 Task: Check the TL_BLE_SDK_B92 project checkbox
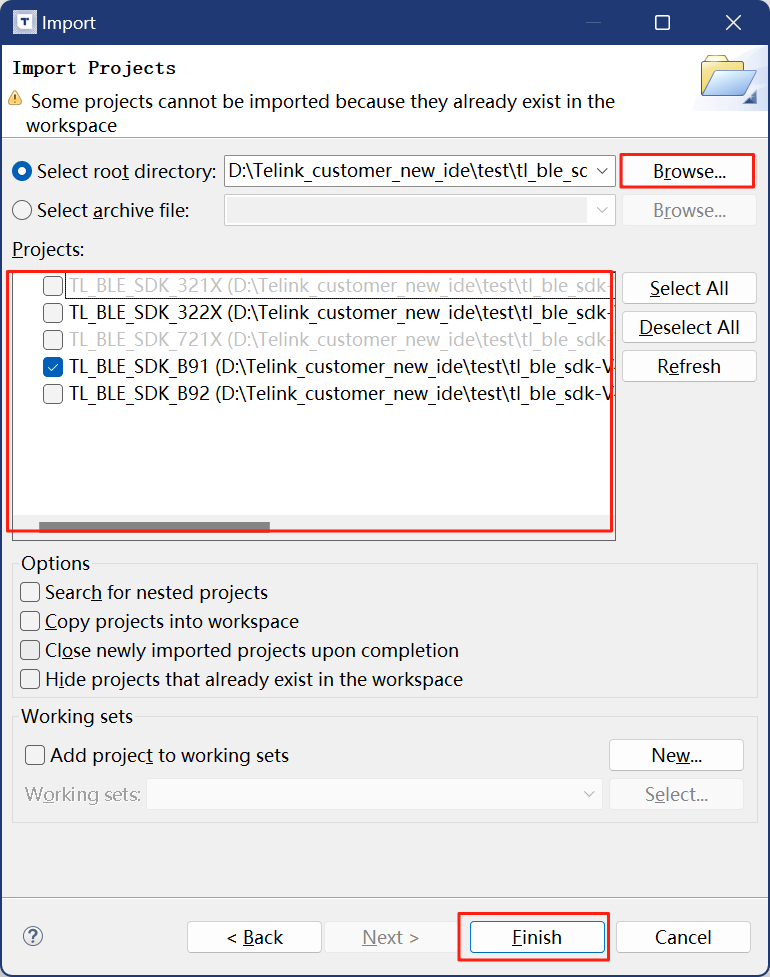tap(53, 394)
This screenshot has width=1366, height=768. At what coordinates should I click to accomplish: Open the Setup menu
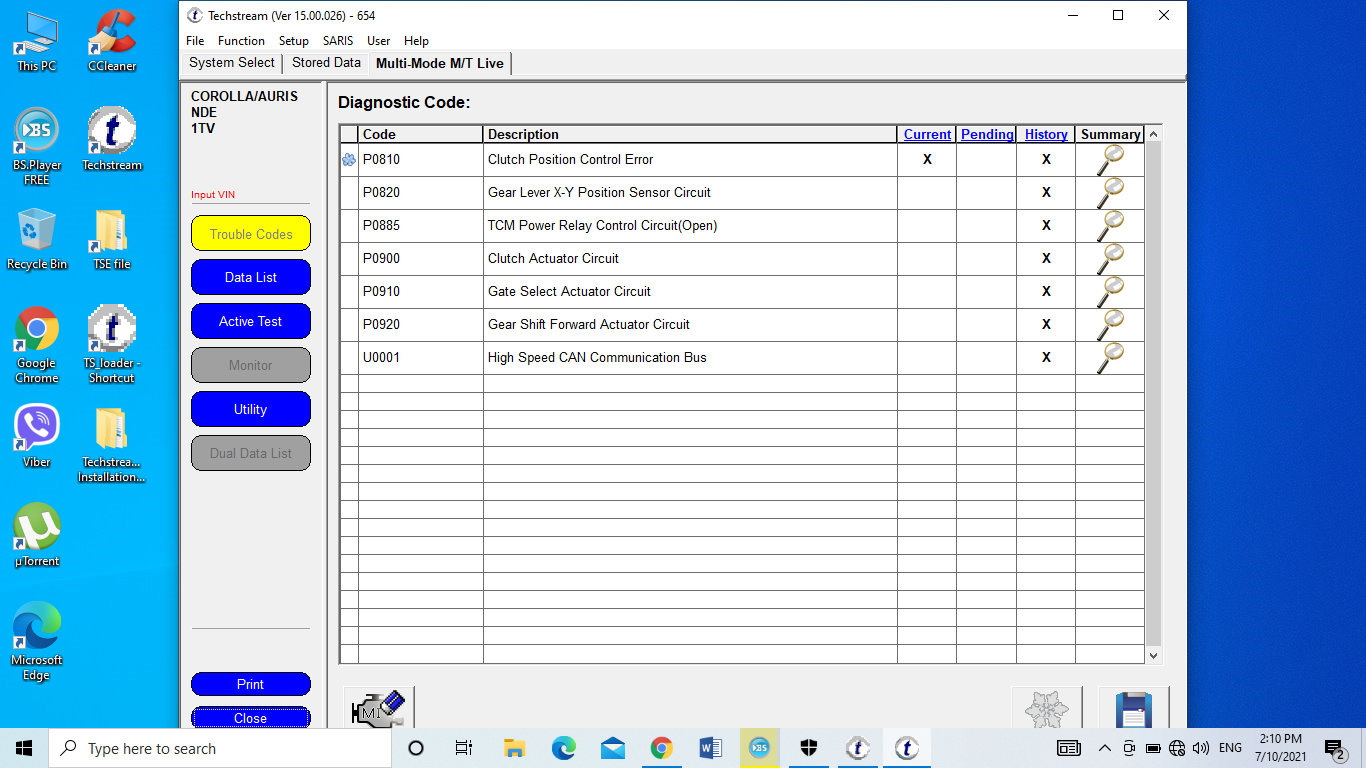pos(293,41)
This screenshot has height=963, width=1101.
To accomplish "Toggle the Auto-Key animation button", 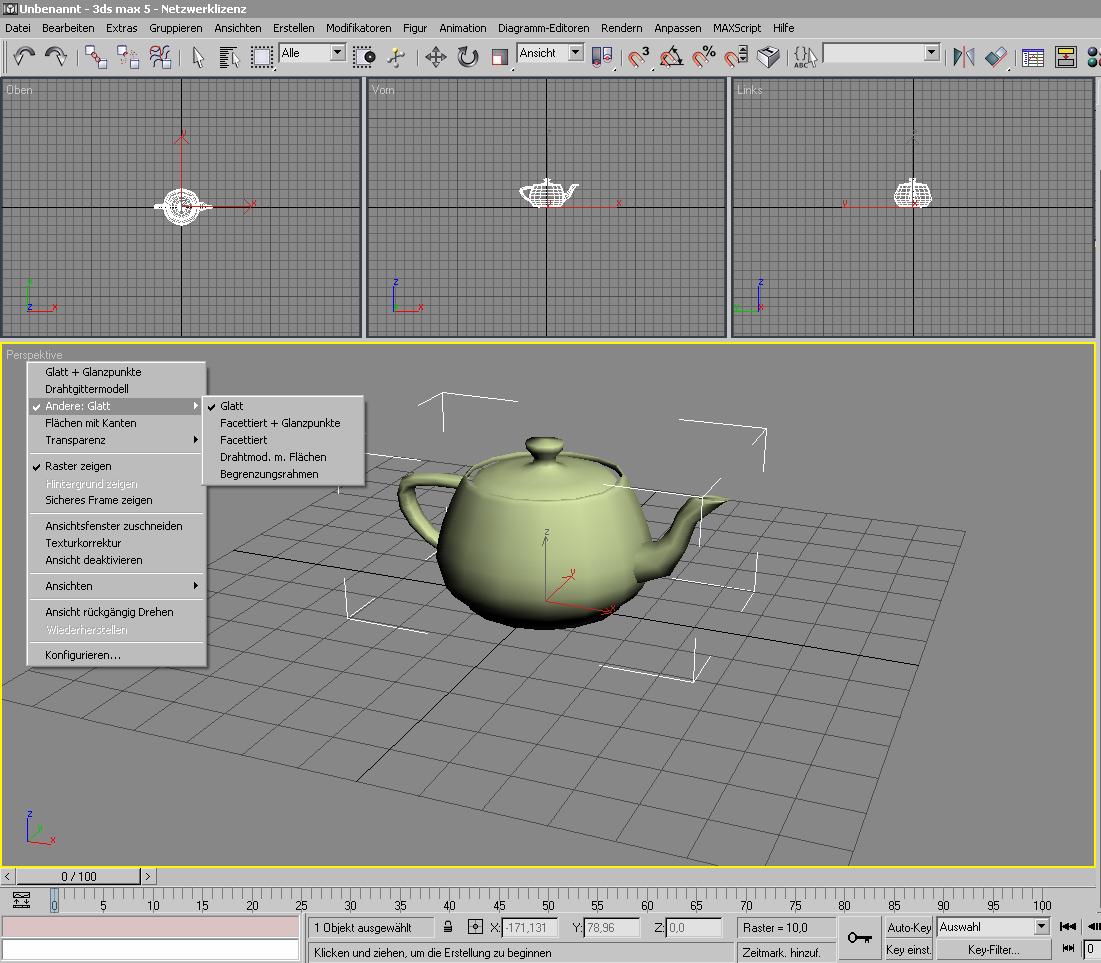I will (x=909, y=927).
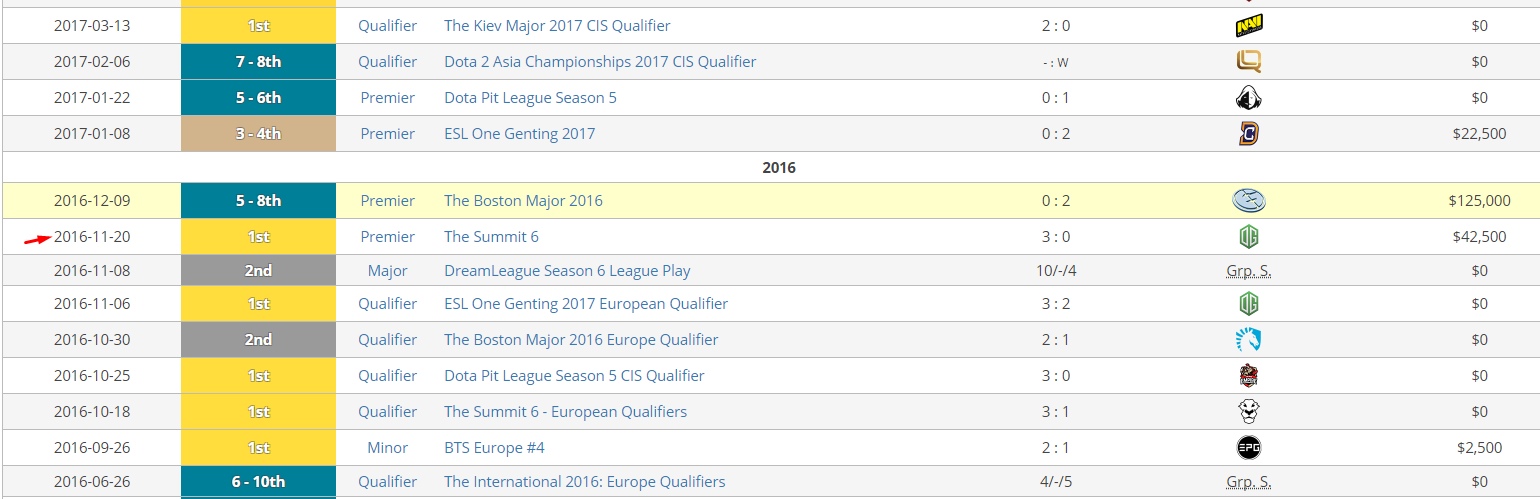Follow the DreamLeague Season 6 League Play link
Viewport: 1540px width, 499px height.
[x=567, y=271]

* * *

*What the exercise asks*: Please reproduce the listing exactly from its opening line through the line that contains "This screenshot has height=963, width=1101.", both included, with all pictures omitted.

*The completed task*:
 Task: Check the TL_BLE_SDK_B92 project checkbox
tap(53, 394)
This screenshot has width=1366, height=768. At what coordinates should I click to accomplish: Open the Setup menu
pos(293,41)
This screenshot has height=963, width=1101.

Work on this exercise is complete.